▶ **Problem details**: Find the line in the entries below that contains "Омск-Информ (507, 275)". Repeat it exactly, and every line after it through the line that contains "[Tableau Software のホームページに戻る] (317, 22)".

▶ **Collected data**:
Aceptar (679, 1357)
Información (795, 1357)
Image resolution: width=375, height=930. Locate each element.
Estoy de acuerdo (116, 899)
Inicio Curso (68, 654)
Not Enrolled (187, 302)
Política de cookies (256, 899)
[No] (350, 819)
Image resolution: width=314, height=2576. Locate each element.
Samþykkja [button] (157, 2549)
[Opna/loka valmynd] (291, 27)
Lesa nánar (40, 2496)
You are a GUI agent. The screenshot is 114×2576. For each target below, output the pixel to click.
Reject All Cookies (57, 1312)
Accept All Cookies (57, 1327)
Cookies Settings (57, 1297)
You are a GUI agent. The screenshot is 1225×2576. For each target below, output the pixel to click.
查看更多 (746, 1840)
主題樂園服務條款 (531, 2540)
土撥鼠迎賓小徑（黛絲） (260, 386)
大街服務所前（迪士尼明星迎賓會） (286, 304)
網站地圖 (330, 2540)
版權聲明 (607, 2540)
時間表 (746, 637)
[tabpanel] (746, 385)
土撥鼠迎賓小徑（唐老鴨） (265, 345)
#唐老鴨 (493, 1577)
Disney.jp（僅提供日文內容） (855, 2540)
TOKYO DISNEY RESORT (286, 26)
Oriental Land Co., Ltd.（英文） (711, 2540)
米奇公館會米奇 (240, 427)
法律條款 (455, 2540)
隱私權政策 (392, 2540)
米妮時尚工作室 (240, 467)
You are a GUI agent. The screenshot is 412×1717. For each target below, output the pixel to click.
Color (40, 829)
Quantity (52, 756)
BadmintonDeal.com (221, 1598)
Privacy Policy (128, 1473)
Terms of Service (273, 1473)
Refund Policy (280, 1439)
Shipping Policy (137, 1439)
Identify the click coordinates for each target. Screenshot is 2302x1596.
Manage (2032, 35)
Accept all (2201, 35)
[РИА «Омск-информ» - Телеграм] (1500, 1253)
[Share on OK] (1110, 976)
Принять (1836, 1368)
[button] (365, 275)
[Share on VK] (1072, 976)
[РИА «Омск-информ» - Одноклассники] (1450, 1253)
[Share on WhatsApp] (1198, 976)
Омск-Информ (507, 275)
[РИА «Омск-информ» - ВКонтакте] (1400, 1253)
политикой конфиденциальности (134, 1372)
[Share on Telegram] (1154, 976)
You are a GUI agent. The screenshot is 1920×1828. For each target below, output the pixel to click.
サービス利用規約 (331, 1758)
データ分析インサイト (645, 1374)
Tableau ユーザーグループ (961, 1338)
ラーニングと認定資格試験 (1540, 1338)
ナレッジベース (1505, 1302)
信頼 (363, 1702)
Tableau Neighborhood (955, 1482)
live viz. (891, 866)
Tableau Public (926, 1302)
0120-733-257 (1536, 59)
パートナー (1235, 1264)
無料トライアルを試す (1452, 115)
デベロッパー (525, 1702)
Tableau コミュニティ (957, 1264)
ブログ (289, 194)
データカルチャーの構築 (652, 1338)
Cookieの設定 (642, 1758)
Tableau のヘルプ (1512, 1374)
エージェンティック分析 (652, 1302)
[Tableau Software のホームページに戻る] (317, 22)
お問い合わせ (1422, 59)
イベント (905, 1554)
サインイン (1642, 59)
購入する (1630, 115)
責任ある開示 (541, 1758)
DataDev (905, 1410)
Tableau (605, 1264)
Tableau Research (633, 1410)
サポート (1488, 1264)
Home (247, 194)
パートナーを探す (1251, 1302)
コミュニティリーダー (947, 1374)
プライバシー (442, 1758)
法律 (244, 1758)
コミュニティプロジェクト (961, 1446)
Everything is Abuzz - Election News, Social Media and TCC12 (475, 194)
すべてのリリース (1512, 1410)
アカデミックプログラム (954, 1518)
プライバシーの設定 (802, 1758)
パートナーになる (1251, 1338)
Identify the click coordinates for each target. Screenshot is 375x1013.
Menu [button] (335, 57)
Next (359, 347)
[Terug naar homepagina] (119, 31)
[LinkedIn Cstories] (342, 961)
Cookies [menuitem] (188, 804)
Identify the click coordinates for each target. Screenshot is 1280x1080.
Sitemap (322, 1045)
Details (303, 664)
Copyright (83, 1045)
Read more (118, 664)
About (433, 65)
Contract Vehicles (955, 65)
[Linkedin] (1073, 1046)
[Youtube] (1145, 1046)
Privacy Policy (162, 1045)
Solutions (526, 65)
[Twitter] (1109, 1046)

▶ **Task response**:
Омск-Информ (507, 275)
[РИА «Омск-информ» - ВКонтакте] (1400, 1253)
политикой конфиденциальности (134, 1372)
[Share on Telegram] (1154, 976)
You are a GUI agent. The screenshot is 1920×1828. For each target below, output the pixel to click.
サービス利用規約 (331, 1758)
データ分析インサイト (645, 1374)
Tableau ユーザーグループ (961, 1338)
ラーニングと認定資格試験 (1540, 1338)
ナレッジベース (1505, 1302)
信頼 (363, 1702)
Tableau Neighborhood (955, 1482)
live viz. (891, 866)
Tableau Public (926, 1302)
0120-733-257 (1536, 59)
パートナー (1235, 1264)
無料トライアルを試す (1452, 115)
デベロッパー (525, 1702)
Tableau コミュニティ (957, 1264)
ブログ (289, 194)
データカルチャーの構築 (652, 1338)
Cookieの設定 (642, 1758)
Tableau のヘルプ (1512, 1374)
エージェンティック分析 (652, 1302)
[Tableau Software のホームページに戻る] (317, 22)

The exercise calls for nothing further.